Hutchinson, who served on that team, said Abrahams has a “dynamic personality” and “very strong and a very steady presence” that will help the council expand its international influence.

The 2011 conference in Durban, under the theme "Jesus Christ - for the Healing of the Nations,” marks the council’s 20th world gathering. Although the venue was decided years earlier, Hutchinson called it a “wonderful coincidence” that the South African church will be present to celebrate the election of one of its own.

Having the conference in South Africa also “affords a timely opportunity to acknowledge the growth of the church in the global South, the struggles of national identity and independence the world over, and ongoing need for the church to practice the peace of God,” said the Rev. Joy J. Moore.

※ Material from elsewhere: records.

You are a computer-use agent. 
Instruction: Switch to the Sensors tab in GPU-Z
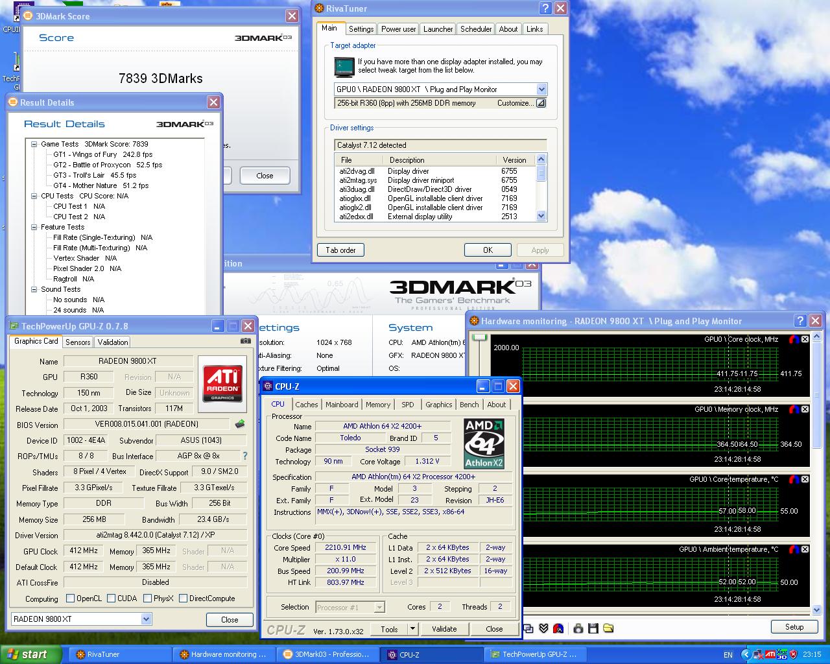77,342
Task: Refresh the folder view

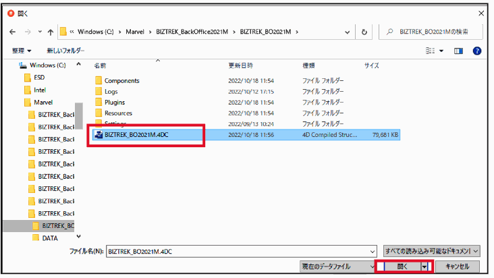Action: [364, 32]
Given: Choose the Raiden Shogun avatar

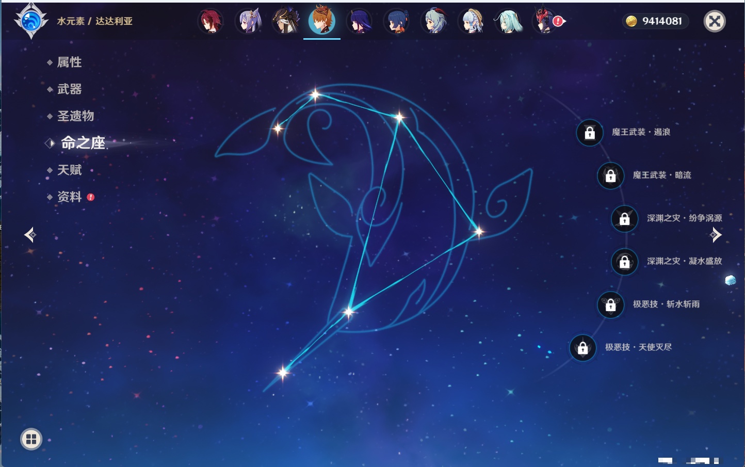Looking at the screenshot, I should coord(359,22).
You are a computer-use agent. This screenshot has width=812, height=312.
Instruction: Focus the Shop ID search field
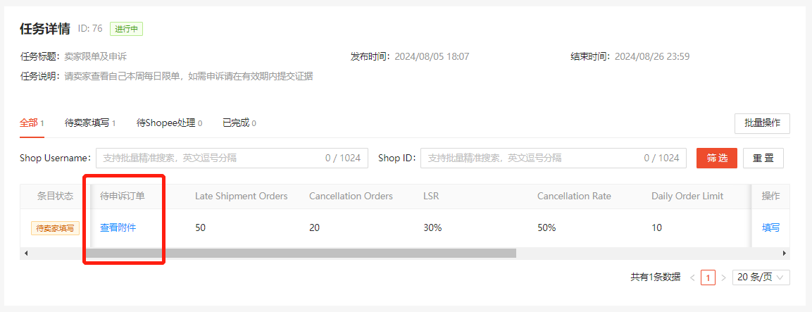553,158
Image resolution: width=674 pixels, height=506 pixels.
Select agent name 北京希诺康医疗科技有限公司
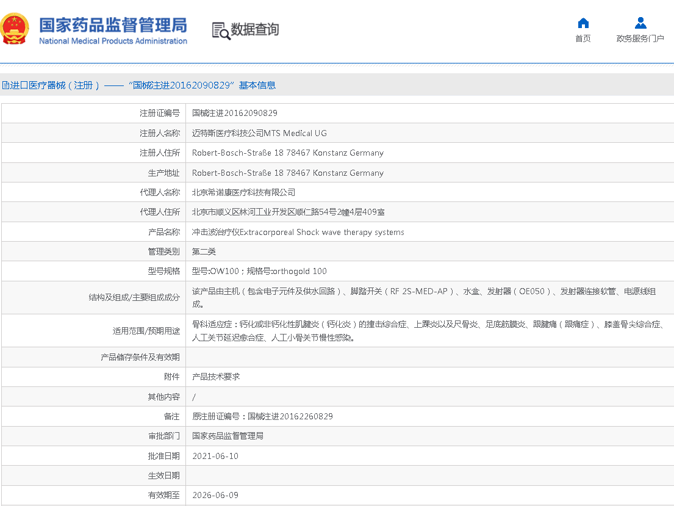click(243, 192)
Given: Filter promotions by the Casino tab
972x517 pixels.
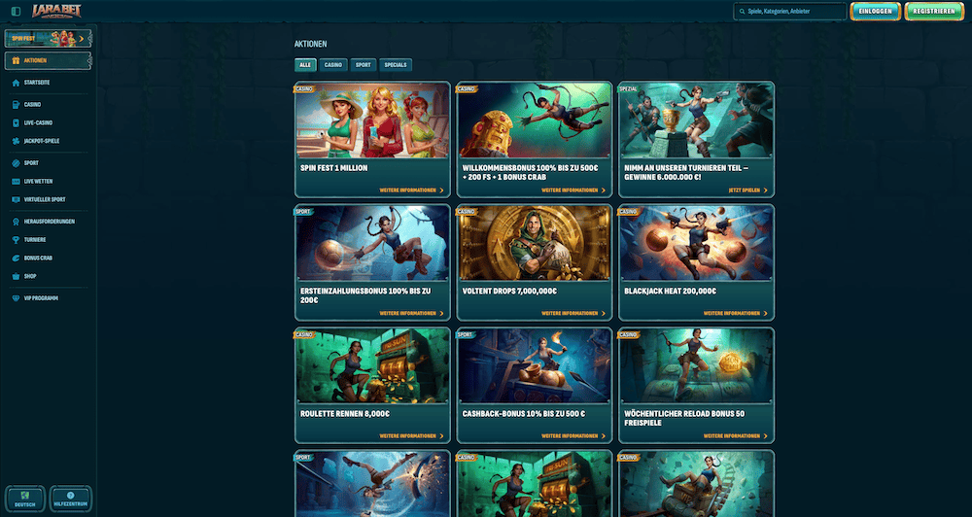Looking at the screenshot, I should [333, 65].
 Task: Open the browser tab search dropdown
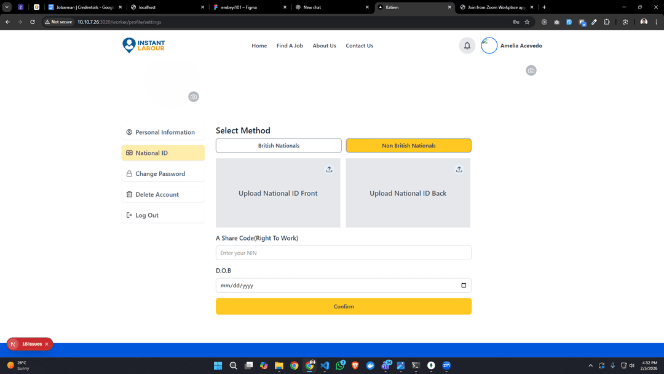point(7,7)
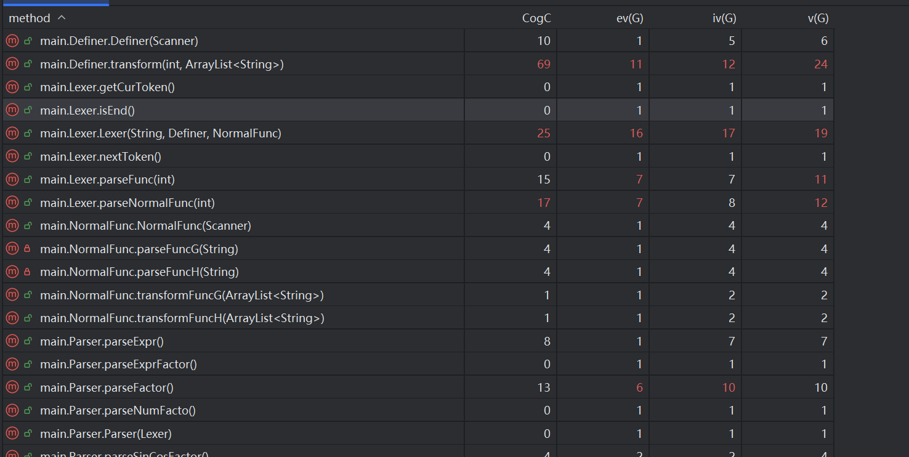The image size is (909, 457).
Task: Click method icon for main.Definer.Definer(Scanner)
Action: [x=12, y=41]
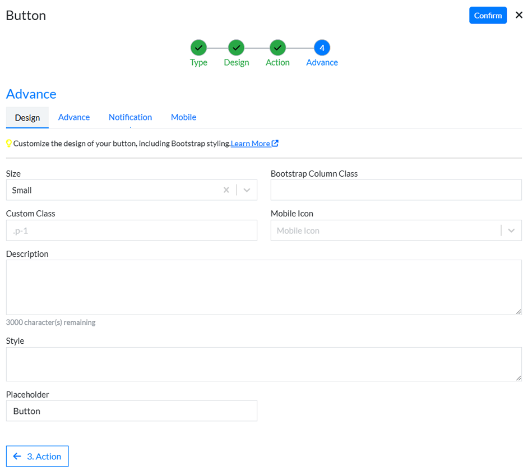This screenshot has height=475, width=528.
Task: Open the Mobile Icon dropdown
Action: [511, 230]
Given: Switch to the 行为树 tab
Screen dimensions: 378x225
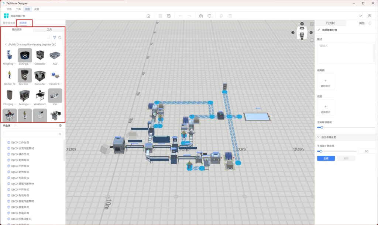Looking at the screenshot, I should [330, 23].
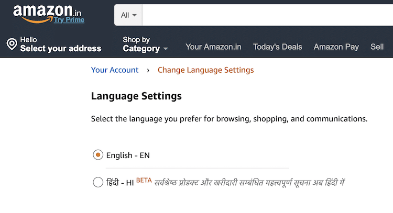Click the English - EN label text
Screen dimensions: 393x213
click(x=128, y=155)
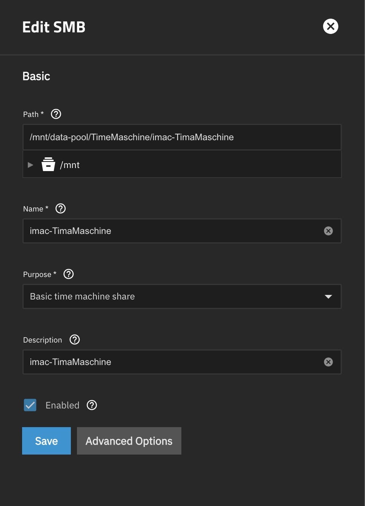Click into the Path input field
This screenshot has width=365, height=506.
click(182, 137)
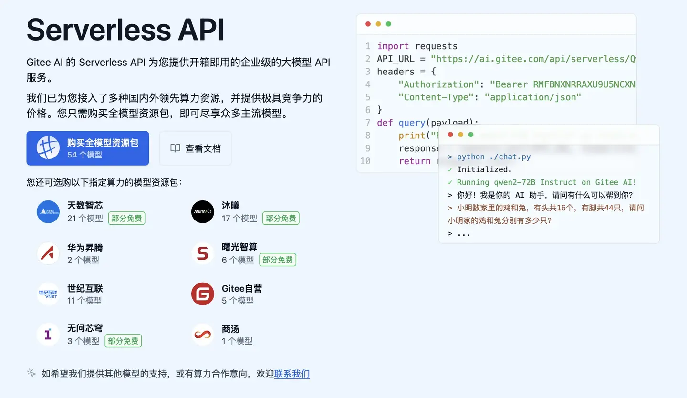The height and width of the screenshot is (398, 687).
Task: Click the 华为昇腾 logo icon
Action: 48,253
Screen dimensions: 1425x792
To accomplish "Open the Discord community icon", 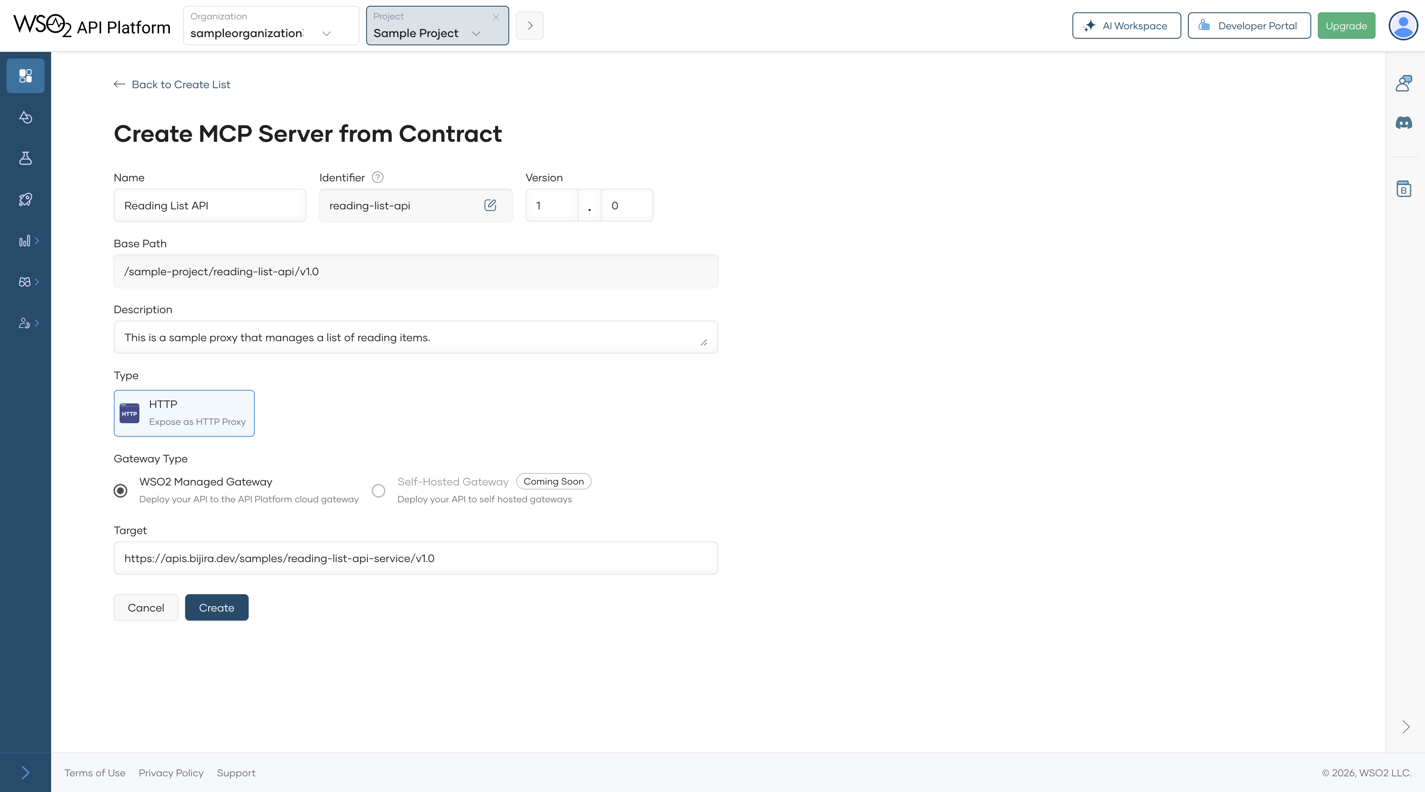I will pos(1403,123).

Moore, associate dean for Black Church Studies and Church Relations at Duke Divinity School, will lead the conference’s Bible study, which will begin with “the witness to the purposes of God’s social, political and religious community” found in the book of Micah and continue “threading the idea of social justice” from Genesis to Revelation.

“I hope to remind the delegates of the uniqueness of a Wesleyan approach to reading the Bible as Scripture that invites Christians to not only speak of peace and reconciliation but to practice justice even when it seems almost impossible,” she said.